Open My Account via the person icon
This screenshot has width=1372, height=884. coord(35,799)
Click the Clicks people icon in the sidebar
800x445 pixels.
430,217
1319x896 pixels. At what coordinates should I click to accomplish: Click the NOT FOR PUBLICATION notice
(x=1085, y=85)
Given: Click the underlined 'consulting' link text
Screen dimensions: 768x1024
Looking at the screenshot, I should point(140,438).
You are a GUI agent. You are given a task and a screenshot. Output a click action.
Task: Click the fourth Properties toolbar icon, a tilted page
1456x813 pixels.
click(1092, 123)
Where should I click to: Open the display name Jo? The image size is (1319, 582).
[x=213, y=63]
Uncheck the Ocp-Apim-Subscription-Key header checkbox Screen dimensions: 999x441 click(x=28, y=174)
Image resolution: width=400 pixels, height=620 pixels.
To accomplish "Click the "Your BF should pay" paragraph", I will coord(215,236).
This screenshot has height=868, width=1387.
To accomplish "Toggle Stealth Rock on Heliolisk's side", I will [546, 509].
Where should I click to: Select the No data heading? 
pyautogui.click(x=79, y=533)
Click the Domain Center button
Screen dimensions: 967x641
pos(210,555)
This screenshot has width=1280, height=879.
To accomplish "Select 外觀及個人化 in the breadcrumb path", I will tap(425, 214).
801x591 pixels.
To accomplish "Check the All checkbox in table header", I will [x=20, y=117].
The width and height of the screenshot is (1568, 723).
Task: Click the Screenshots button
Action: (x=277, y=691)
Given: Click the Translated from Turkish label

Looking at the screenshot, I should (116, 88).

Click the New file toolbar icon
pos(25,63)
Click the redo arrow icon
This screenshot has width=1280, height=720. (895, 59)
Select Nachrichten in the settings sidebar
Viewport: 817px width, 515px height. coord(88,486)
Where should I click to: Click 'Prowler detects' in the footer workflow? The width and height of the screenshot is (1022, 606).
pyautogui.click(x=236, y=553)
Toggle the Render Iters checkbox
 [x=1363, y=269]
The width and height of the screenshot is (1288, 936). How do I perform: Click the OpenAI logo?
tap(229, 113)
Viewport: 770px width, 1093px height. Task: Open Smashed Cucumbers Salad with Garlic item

Required action -
Would you repeat all the material exactly as it is shown?

Response to this exercise -
Open My Account via the person icon
This screenshot has width=1372, height=884. coord(35,799)
Click the Clicks people icon in the sidebar
800x445 pixels.
430,217
1319x896 pixels. At what coordinates should I click to accomplish: Click the NOT FOR PUBLICATION notice
(x=1085, y=85)
Given: Click the underlined 'consulting' link text
Screen dimensions: 768x1024
Looking at the screenshot, I should point(140,438).
You are a GUI agent. You are given a task and a screenshot. Output a click action.
Task: Click the fourth Properties toolbar icon, a tilted page
1456x813 pixels.
click(1092, 123)
Where should I click to: Open the display name Jo? The image size is (1319, 582).
[x=213, y=63]
Uncheck the Ocp-Apim-Subscription-Key header checkbox Screen dimensions: 999x441 click(x=28, y=174)
Image resolution: width=400 pixels, height=620 pixels.
To accomplish "Click the "Your BF should pay" paragraph", I will coord(215,236).
This screenshot has height=868, width=1387.
To accomplish "Toggle Stealth Rock on Heliolisk's side", I will [546, 509].
Where should I click to: Select the No data heading? 
pyautogui.click(x=79, y=533)
Click the Domain Center button
Screen dimensions: 967x641
pos(210,555)
This screenshot has width=1280, height=879.
To accomplish "Select 外觀及個人化 in the breadcrumb path", I will tap(425, 214).
801x591 pixels.
To accomplish "Check the All checkbox in table header", I will [x=20, y=117].
The width and height of the screenshot is (1568, 723).
Task: Click the Screenshots button
Action: (x=277, y=691)
Given: Click the Translated from Turkish label

Looking at the screenshot, I should (116, 88).

Click the New file toolbar icon
pos(25,63)
Click the redo arrow icon
This screenshot has width=1280, height=720. (895, 59)
Select Nachrichten in the settings sidebar
Viewport: 817px width, 515px height. coord(88,486)
Where should I click to: Click 'Prowler detects' in the footer workflow? The width and height of the screenshot is (1022, 606).
pyautogui.click(x=236, y=553)
Toggle the Render Iters checkbox
 [x=1363, y=269]
The width and height of the screenshot is (1288, 936). How do I perform: Click the OpenAI logo?
tap(229, 113)
Viewport: 770px width, 1093px height. Task: Open Smashed Cucumbers Salad with Garlic item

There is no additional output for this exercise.